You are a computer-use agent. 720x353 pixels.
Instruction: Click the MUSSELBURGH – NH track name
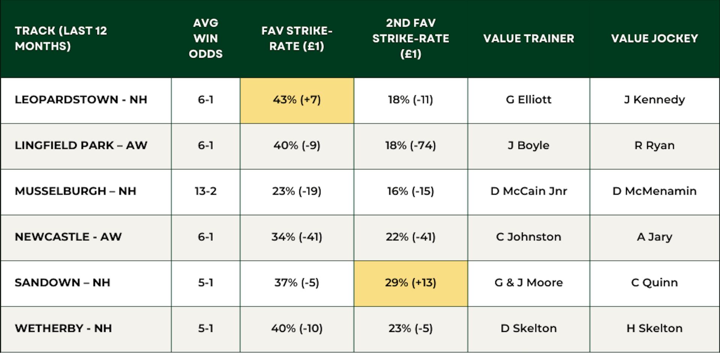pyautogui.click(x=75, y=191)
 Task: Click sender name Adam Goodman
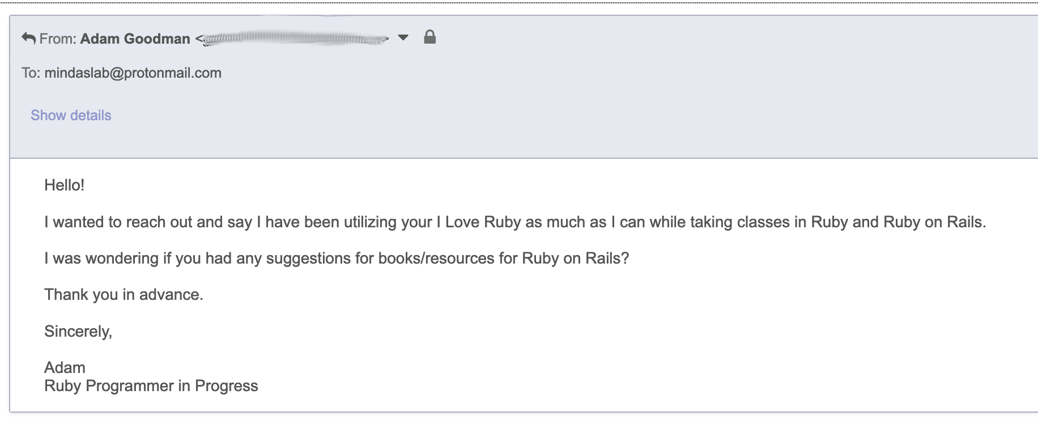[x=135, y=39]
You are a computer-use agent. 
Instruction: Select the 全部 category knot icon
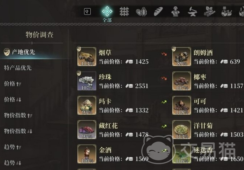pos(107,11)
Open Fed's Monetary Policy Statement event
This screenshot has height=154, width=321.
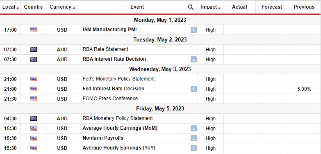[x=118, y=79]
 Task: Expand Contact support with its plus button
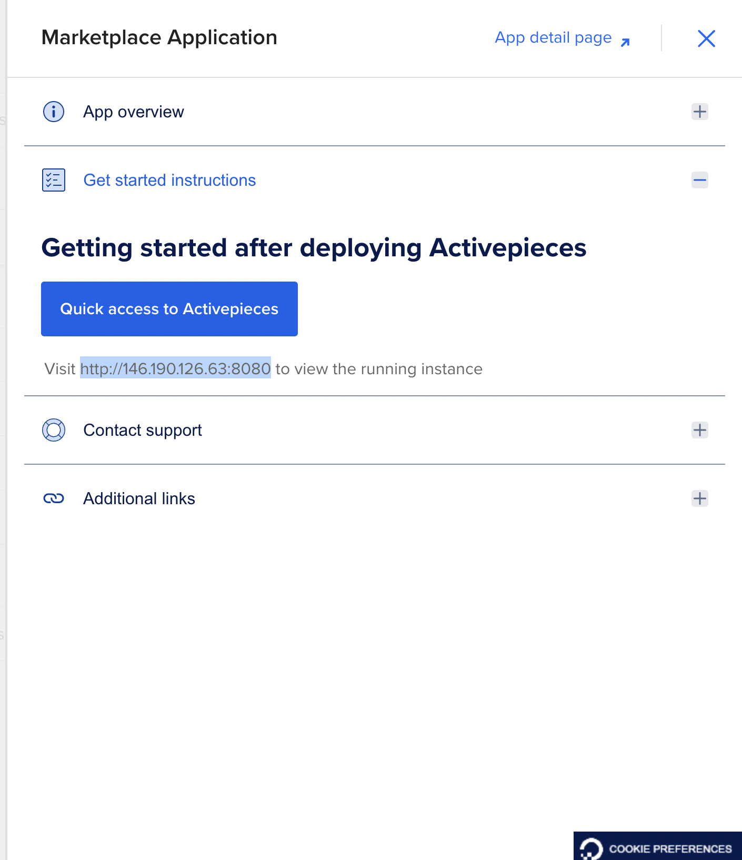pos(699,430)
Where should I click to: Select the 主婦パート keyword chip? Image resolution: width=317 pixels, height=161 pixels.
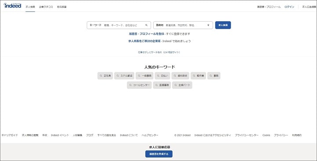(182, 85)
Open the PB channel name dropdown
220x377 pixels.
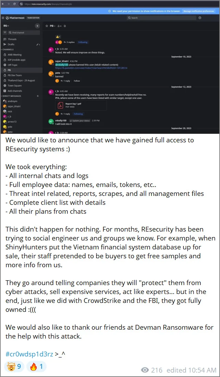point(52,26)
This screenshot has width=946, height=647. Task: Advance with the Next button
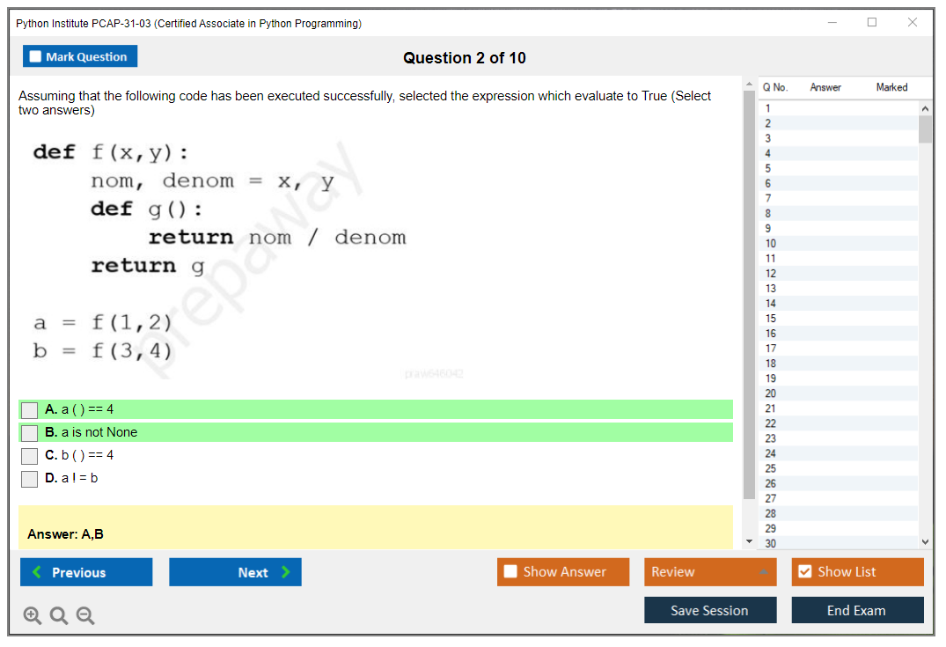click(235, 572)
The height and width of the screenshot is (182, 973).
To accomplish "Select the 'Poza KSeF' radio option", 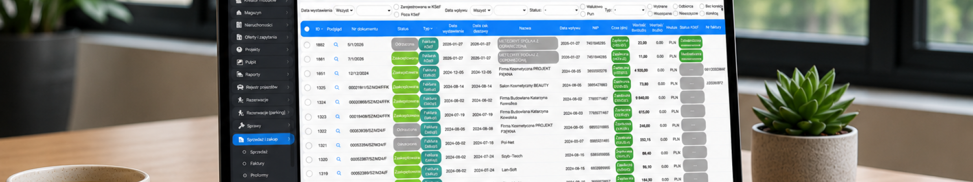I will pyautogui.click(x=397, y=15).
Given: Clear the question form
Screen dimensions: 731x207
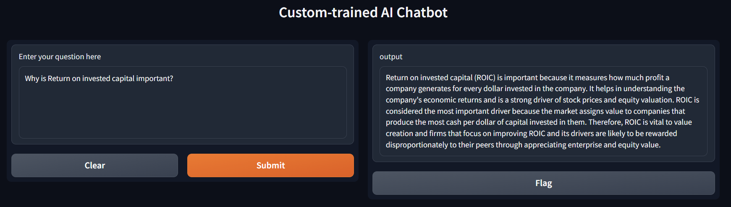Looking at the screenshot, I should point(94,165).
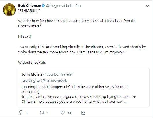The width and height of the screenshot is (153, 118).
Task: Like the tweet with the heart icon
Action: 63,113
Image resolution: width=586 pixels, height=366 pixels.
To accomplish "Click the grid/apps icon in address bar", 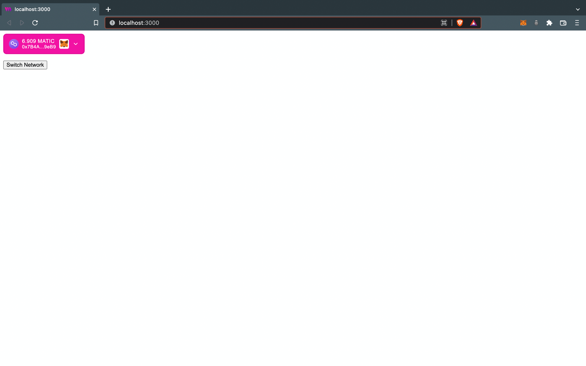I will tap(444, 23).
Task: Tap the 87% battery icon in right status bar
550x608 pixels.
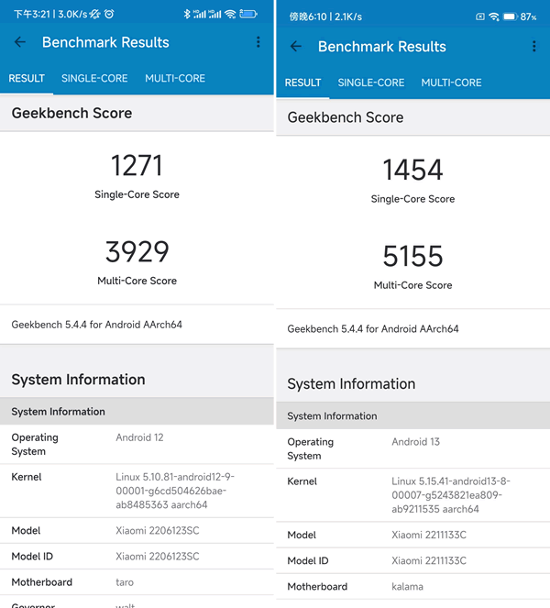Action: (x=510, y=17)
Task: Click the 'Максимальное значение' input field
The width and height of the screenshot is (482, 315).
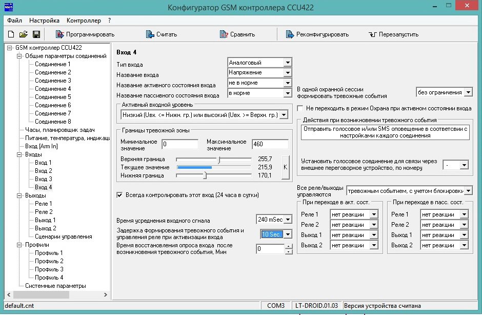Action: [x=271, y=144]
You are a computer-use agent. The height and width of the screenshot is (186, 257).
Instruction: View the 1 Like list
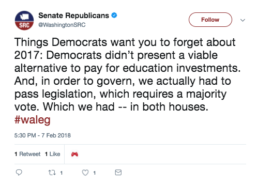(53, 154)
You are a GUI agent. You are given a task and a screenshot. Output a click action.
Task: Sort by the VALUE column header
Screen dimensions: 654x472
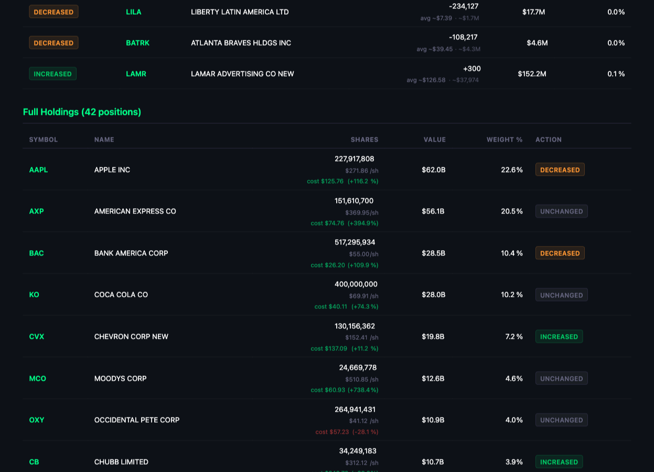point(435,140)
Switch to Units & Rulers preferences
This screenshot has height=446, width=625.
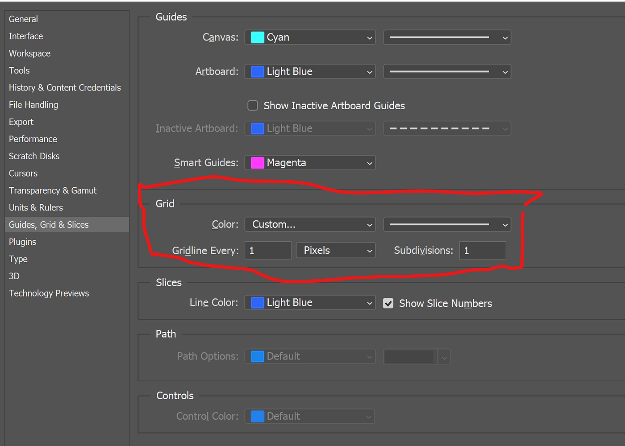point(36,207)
^^^^^^^^
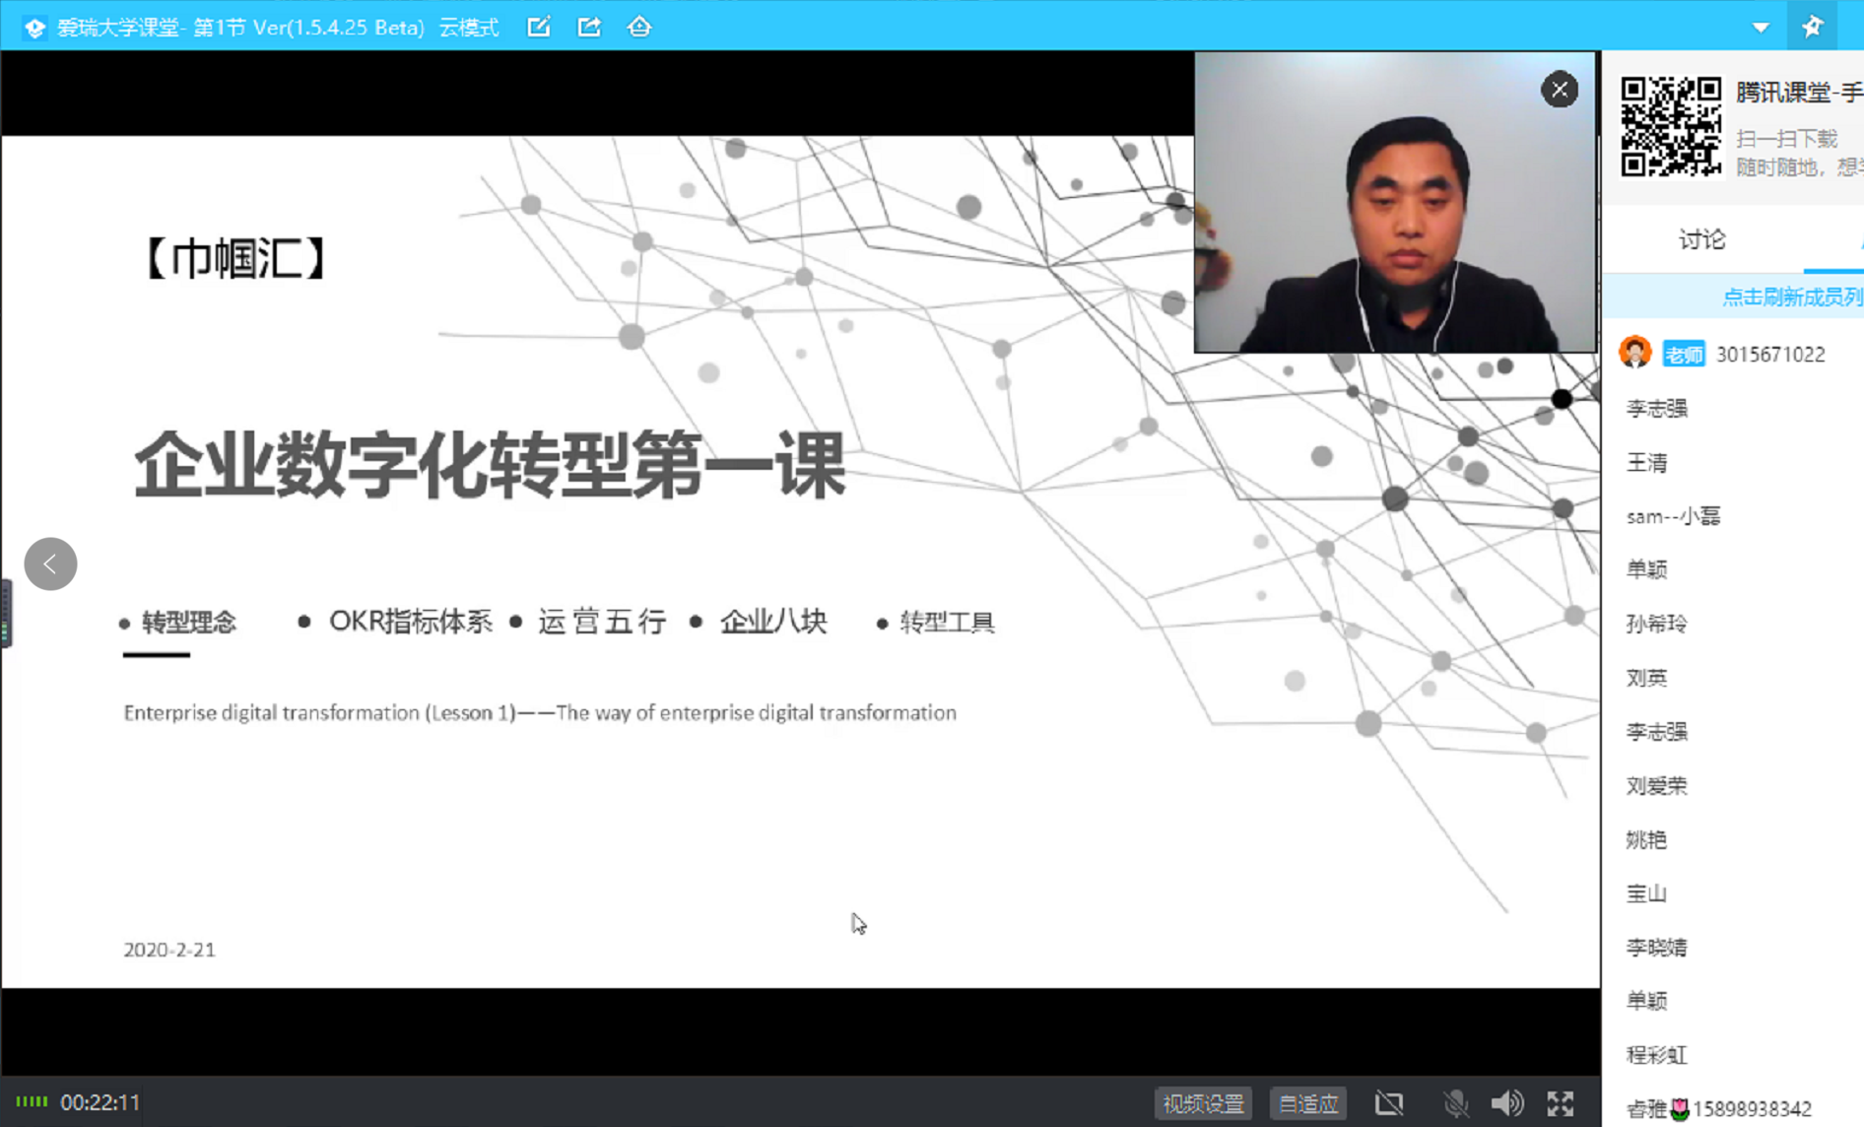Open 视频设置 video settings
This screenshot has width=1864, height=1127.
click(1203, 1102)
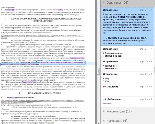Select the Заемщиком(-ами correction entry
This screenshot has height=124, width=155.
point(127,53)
^^^^^^^^
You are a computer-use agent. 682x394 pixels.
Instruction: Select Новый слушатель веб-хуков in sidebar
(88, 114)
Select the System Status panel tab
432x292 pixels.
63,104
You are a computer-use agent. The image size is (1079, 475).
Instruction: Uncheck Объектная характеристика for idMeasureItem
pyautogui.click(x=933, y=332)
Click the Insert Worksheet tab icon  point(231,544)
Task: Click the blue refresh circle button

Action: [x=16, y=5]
^^^^^^^^
> [HOW TO COMPLETE THIS TASK] Every line in the records above with the string "agent" in it should be shown.

> [TASK RESULT]
You are a computer-use agent. 720x353 pixels.
You are a computer-use agent. 
You are a computer-use agent. The height and width of the screenshot is (186, 257).
You are a GUI agent. You are given a task and a screenshot. Output a click action.
You are a computer-use agent. 682x394 pixels.
You are a computer-use agent. The image size is (1079, 475).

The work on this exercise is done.